No es la primera vez que Habermas revisa su clásico estudio de principios de los años sesenta con el objetivo de ponerse al día. Ya hizo algo similar en otros libros, publicados en los noventa y en la primera década de este siglo. Pero quien haya leído esos otros escritos de Habermas, advertirá un cambio de tono en este último libro. Habermas ya no se limita a actualizar su análisis añadiendo elementos nuevos a un marco conceptual que podría considerarse válido en lo fundamental, sino que más bien registra un cambio de época. Y es que en el siglo XXI la esfera pública ha mutado de tal modo que el modelo de democracia deliberativa que este autor ha defendido siempre corre un riesgo serio de desmoronarse.
Lo que define a ese modelo de democracia que ahora parece estar en peligro es, para Habermas, la discusión pública, o el intercambio de argumentos en la esfera pública. La democracia se queda muy corta si el papel de los ciudadanos se limita a acercarse a un colegio electoral cada cuatro años, y se degrada cuando se confunde con esos rituales, tan apreciados por los regímenes autoritarios, de aclamación plebiscitaria de los líderes políticos.
Una democracia digna de tal nombre requiere algo más que un electorado atomizado, desinformado y sumiso, pero también algo diferente de unas masas enardecidas y manipuladas. Requiere que la adopción de decisiones colectivamente vinculantes, como puede ser la aprobación de una ley, vaya precedida de procesos de deliberación en la esfera pública que satisfagan ciertos estándares de racionalidad, de tal modo que la voluntad política común se apoye en “la fuerza de las razones”, es decir, en los mejores argumentos disponibles. Las democracias solo funcionan cuando el poder político se atiene a las demandas mayoritarias de una opinión pública informada, reflexiva y racional.
Se dirá —y se ha dicho a menudo— que esto suena ingenuo, o que parece una estilización de las condiciones sociales existentes en una concreta región del mundo durante un periodo muy acotado de su historia: el culto y acomodado norte de Europa de las últimas décadas del siglo XX. El mundo de Habermas, a fin de cuentas. Es posible. Pero el modelo deliberativo quizás nos parezca más convincente si consideramos que, en realidad, no tenemos otra alternativa para estabilizar las democracias actuales. Estas son sociedades plurales en las que conviven ideologías, culturas y formas de vida muy heterogéneas, y a menudo bastante incompatibles. La política ya no puede apoyarse en consensos de fondo garantizados e inatacables, ni en valores compartidos, ni en religiones, concepciones del mundo u orientaciones éticas comunes a todos.

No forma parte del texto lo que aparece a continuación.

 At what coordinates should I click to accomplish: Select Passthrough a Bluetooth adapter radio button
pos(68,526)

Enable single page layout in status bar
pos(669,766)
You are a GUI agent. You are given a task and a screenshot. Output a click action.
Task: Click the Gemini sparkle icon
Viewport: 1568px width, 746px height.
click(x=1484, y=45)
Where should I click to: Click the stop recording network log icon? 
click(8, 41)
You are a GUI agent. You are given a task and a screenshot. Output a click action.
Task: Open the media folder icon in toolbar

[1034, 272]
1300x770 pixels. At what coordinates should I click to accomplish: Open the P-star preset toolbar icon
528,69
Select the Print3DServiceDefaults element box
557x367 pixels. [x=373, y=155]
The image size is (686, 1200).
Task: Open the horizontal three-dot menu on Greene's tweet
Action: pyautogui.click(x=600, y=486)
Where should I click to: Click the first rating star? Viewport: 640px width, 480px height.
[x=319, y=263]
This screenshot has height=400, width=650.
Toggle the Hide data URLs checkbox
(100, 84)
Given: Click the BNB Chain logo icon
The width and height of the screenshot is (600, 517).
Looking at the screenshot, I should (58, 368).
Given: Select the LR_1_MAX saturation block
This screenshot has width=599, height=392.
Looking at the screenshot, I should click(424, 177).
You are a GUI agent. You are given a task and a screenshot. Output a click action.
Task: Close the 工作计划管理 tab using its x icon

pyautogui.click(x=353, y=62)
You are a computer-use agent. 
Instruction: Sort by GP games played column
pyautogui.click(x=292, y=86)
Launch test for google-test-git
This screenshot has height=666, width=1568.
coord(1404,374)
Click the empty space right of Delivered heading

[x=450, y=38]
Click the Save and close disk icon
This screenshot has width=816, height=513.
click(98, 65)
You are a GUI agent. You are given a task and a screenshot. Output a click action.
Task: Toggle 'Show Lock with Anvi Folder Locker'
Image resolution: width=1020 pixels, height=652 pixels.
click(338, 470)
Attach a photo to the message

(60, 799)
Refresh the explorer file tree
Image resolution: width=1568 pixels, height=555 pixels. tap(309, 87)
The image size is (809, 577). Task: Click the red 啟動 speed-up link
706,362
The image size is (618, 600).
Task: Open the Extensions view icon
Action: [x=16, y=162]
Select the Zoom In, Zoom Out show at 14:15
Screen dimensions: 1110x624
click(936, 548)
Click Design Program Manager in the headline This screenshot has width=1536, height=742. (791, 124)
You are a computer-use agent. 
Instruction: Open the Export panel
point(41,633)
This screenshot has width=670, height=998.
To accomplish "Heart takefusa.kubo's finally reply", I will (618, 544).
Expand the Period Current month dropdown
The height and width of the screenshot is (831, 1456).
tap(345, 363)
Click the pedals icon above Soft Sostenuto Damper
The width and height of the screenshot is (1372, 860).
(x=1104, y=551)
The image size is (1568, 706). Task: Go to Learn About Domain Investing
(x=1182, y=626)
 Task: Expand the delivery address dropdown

Nada de eso existe ya, y precisamente por eso resulta tanto más importante que tengan éxito las deliberaciones en las que los ciudadanos o sus representantes contrastan los puntos de vista enfrentados y alcanzan acuerdos provisionales que todas las partes puedan considerar aceptables. “La carencia de un consenso de fondo existente —escribe Habermas— debe compensarse mediante la comunidad de la formación de la opinión y la voluntad públicas”. Esto exige también que las partes se reconozcan como adversarias, en lugar de verse como enemigas, y que admitan que las opiniones del otro son legítimas, aunque sean diferentes de las propias. Son supuestos que nos parecen triviales mientras se cumplen, pero cuya importancia queda de manifiesto cuando la discusión pública empieza a ignorarlos, porque la alternativa sólo puede ser el desacuerdo, la polarización y, antes o después, la violencia.
Son esos procesos deliberativos los que están fallando ahora, y lo más inquietante es que esto sucede como consecuencia de la evolución de la esfera pública que debería favorecerlos. Esta dialéctica no es nueva. Ya en el siglo XX, Habermas observó cómo los nuevos medios de comunicación, que eran entonces la radio y la televisión, ampliaban enormemente la esfera pública al llegar a una audiencia mucho mayor que la prensa, pero no siempre contribuían a mejorar la calidad argumentativa del debate público. La radio y la televisión quedaban fácilmente colonizadas por poderes políticos o económicos que se servían de ellas con fines propagandísticos o comerciales.
Todos sabemos en qué consiste esa colonización, y el cine también la ha reflejado muchas veces. En la película de Ettore Scola Una jornada particular, ambientada en la Roma de Mussolini, la acción de los protagonistas está envuelta en el asfixiante bajo continuo de una radio que emite permanentemente consignas patrióticas y marchas militares. Y más recientemente, la cáustica No mires arriba, de Adam McKay, muestra cómo unos medios de comunicación completamente rendidos a la espectacularidad, la frivolidad y el entretenimiento cumplen en las democracias capitalistas una función equivalente de aturdimiento colectivo.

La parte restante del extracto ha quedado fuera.